== Task ==
Rewrite the items in the stretch from the line containing "Expand the zoom" through the line containing "Looking at the screenshot, I should pos(38,526).", changing "icon" to "button" and leaving everything else as it is.

** START Extracted data **

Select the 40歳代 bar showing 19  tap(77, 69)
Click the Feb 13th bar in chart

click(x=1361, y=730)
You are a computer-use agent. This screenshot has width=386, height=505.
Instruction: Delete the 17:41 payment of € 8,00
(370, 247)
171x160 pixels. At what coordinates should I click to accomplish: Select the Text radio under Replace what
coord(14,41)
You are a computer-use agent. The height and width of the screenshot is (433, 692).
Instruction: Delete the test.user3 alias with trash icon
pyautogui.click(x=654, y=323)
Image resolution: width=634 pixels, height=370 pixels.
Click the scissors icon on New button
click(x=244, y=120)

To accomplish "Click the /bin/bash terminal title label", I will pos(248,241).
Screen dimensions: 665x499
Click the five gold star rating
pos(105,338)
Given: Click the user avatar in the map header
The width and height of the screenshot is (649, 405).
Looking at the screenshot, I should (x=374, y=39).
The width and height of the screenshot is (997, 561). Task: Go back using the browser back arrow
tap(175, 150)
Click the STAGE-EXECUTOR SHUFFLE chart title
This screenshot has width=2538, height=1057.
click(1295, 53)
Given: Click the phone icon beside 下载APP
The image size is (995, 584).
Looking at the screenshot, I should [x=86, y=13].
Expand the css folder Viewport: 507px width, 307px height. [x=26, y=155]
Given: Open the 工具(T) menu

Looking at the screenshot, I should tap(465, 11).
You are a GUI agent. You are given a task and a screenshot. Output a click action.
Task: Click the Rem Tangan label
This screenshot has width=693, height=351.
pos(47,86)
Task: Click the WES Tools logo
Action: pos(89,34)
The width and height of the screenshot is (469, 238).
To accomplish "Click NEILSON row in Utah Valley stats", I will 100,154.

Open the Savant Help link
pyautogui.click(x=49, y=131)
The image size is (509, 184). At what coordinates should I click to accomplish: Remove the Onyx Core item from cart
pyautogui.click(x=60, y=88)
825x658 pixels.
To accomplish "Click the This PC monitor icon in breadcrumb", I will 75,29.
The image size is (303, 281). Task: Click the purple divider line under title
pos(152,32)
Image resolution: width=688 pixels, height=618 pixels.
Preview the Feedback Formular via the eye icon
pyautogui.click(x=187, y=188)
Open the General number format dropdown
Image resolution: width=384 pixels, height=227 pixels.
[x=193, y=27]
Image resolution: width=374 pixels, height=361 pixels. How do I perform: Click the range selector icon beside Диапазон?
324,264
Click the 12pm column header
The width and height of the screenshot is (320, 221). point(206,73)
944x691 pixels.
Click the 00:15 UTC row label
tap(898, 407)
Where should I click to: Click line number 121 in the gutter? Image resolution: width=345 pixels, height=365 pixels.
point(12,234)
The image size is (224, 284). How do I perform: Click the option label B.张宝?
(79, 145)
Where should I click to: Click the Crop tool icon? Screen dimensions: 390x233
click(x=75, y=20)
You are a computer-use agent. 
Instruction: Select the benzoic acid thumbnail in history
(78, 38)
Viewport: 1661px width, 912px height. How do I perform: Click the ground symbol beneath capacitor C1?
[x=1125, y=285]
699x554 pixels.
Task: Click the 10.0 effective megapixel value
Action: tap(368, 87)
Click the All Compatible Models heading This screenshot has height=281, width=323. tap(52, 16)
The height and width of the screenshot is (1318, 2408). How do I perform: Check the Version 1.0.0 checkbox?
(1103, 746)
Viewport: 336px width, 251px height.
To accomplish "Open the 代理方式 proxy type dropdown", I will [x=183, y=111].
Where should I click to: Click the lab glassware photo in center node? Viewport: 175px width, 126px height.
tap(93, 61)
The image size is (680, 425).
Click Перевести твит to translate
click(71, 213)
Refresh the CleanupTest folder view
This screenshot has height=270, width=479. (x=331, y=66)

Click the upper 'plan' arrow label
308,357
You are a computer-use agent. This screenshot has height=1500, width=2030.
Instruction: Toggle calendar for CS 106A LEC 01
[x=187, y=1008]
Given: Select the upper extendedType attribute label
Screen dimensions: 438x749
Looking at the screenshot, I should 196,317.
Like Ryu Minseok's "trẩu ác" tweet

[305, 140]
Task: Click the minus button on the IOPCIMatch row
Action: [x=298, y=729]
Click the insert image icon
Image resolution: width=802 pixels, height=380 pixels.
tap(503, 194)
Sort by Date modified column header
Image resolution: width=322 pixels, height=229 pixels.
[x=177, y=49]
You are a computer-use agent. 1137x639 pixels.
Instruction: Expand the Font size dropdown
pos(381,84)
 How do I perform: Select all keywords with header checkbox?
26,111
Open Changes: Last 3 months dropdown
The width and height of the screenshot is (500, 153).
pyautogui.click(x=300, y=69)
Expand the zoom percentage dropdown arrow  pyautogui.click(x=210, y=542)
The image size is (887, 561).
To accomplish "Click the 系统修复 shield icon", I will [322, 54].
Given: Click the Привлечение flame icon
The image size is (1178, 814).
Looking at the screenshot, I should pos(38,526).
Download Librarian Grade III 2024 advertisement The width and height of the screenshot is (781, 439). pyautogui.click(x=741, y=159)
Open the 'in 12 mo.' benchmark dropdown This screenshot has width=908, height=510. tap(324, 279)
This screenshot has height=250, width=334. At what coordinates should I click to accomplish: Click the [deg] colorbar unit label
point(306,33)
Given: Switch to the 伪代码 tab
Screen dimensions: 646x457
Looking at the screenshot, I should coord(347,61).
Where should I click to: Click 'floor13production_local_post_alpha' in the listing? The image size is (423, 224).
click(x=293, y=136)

** END Extracted data **

== Final result ==
Expand the zoom percentage dropdown arrow  pyautogui.click(x=210, y=542)
The image size is (887, 561).
To accomplish "Click the 系统修复 shield button", I will [322, 54].
Given: Click the Привлечение flame button
The image size is (1178, 814).
Looking at the screenshot, I should pos(38,526).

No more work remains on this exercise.